Happy First 100 Years, Eagle Scouts!

It's a birthday! Michael Malone: "A Century of Eagle Scouts" at WSJ.com:
Out of the more than 115 million boys who have passed through the Boy Scouts of America in the last 102 years, approximately two million have become Eagle Scouts, a 2% rate that has climbed to about 4% of all scouts in recent years. Some may have excelled in outdoor challenges and troop leadership, or while earning merit badges for oceanography and entrepreneurship. Yet all have been changed by the experience of what has been come to be called "the Ph.D. of Boyhood." And these Eagles in turn have changed the face of American culture in ways both obvious and unexpected.
Leadership, planning, fore-handedness, teamwork, adventure, skills, exposure to many different people and views. Learning from mistakes in a relatively safe environment. Minimal cost, maximum benefit.

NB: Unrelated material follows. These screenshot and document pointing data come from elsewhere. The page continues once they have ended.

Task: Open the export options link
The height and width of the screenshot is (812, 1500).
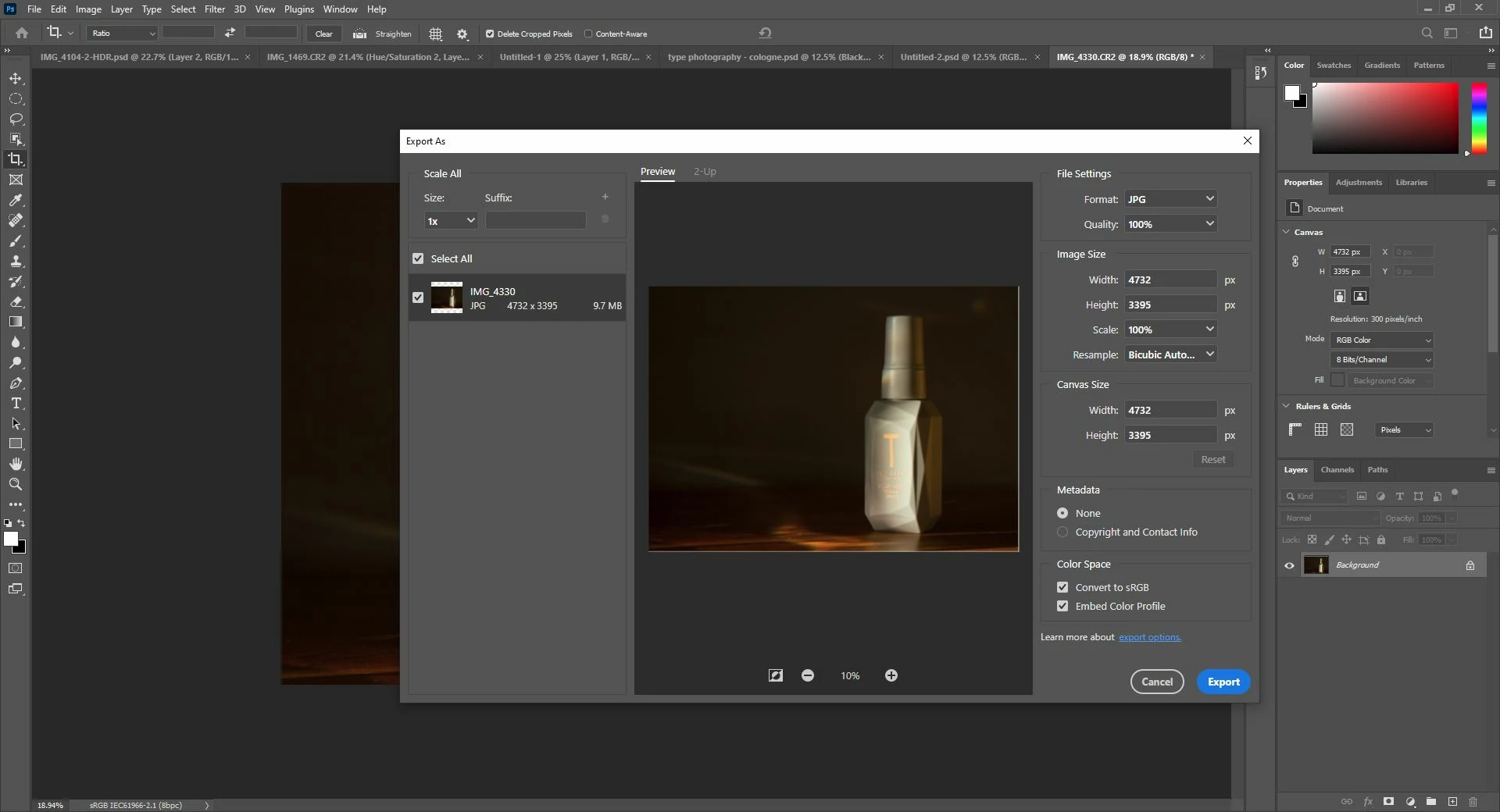Action: pyautogui.click(x=1149, y=637)

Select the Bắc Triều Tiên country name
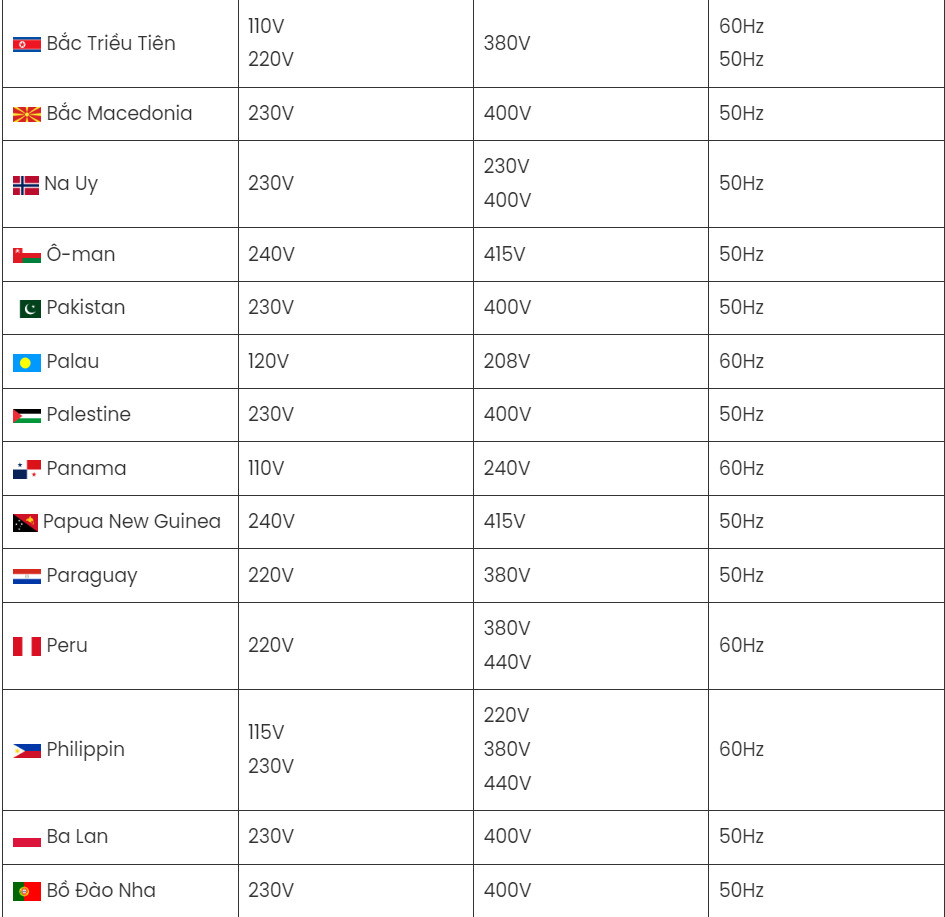[111, 43]
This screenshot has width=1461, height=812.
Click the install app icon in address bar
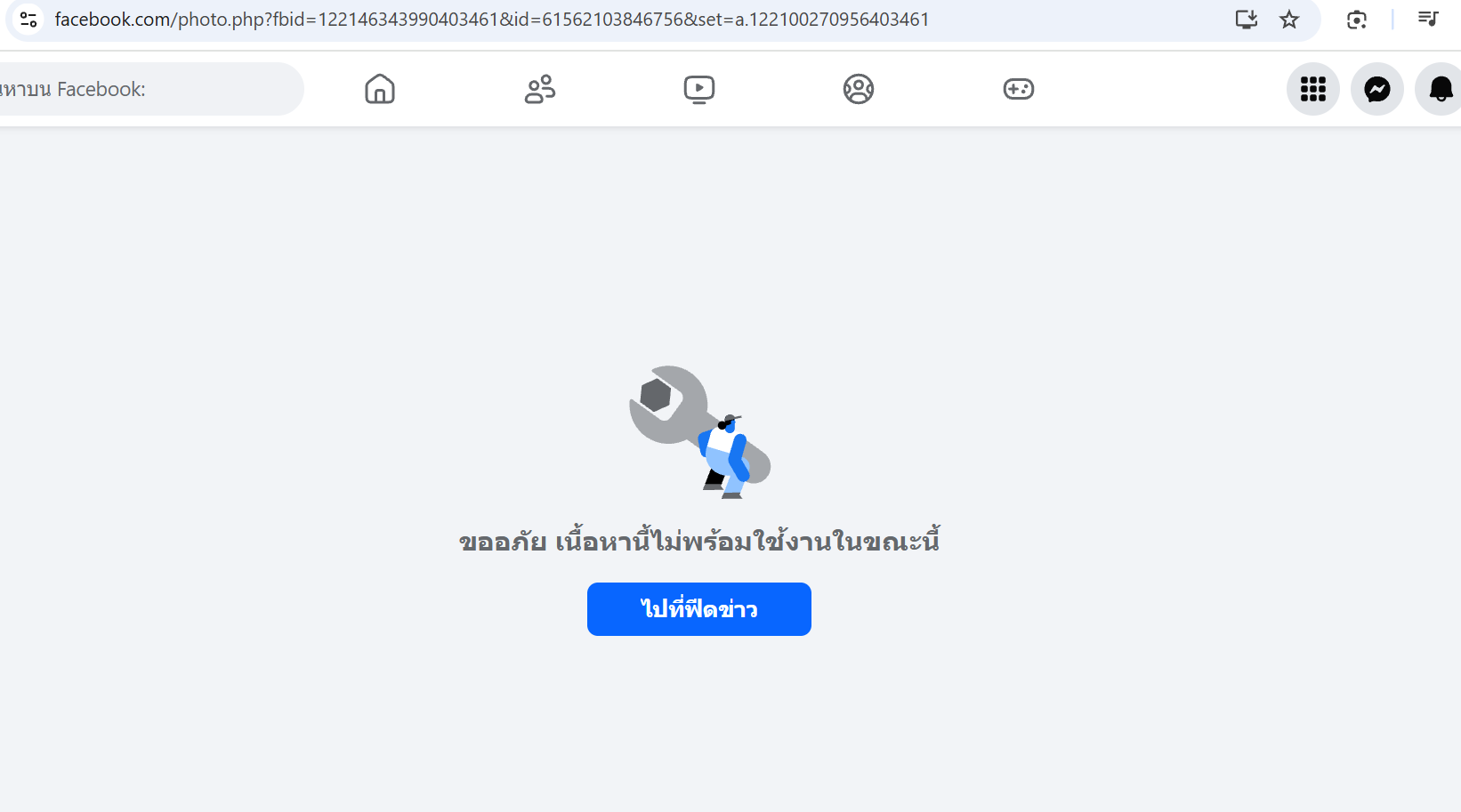point(1247,20)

Both my sons took the road from Tiger Cub to Eagle Scout - and that path shaped them in ways far beyond the power of parental influence.

Thanks to their Scout leaders and the other adults who believe in Scouting and help make it work.

It's a good thing.

"Be prepared"

Here's to the BSA and its Eagles and the first 100 years!


  1. Bob Hildebrand1:16 PM

    Great endorsement. I was at a Scout District Committee meeting in Nuernberg back in the late 70's and MG Wetzel addressed the adult leaders. To paraphrase, "I know what you guys are doing. And its something no one else seems to be doing. You're teaching Citizenship. They don't teach it in the schools, or churches, and sometimes not even in families! I sit in judgement at Court Marshals having to adjudicate the future of some 18, 19, or 20 year old who got into trouble because he didn't know how to be a part of a group. He didn't learn how to be a citizen. You guys teach that and I'll support you any way I can." And he did. I'll never forget that.

  2. As an Eagle Scout and Quartermaster Sea Scout who eventually garnered a Silver Beaver, a tip of the hat to Lord Baden-Powell and his brother, for launching of the World's first rate youth programs.

    There are statistics on how boys who stay three years in the program (and whether or not they attain Eagle) are less likely to take the "easy road," more likely to think of others, and more likely to seek worthy, long range goals.

    An extraordinary number of astronauts were Eagle Scouts. Both Gates and Rumsfeld were Eagle Scouts.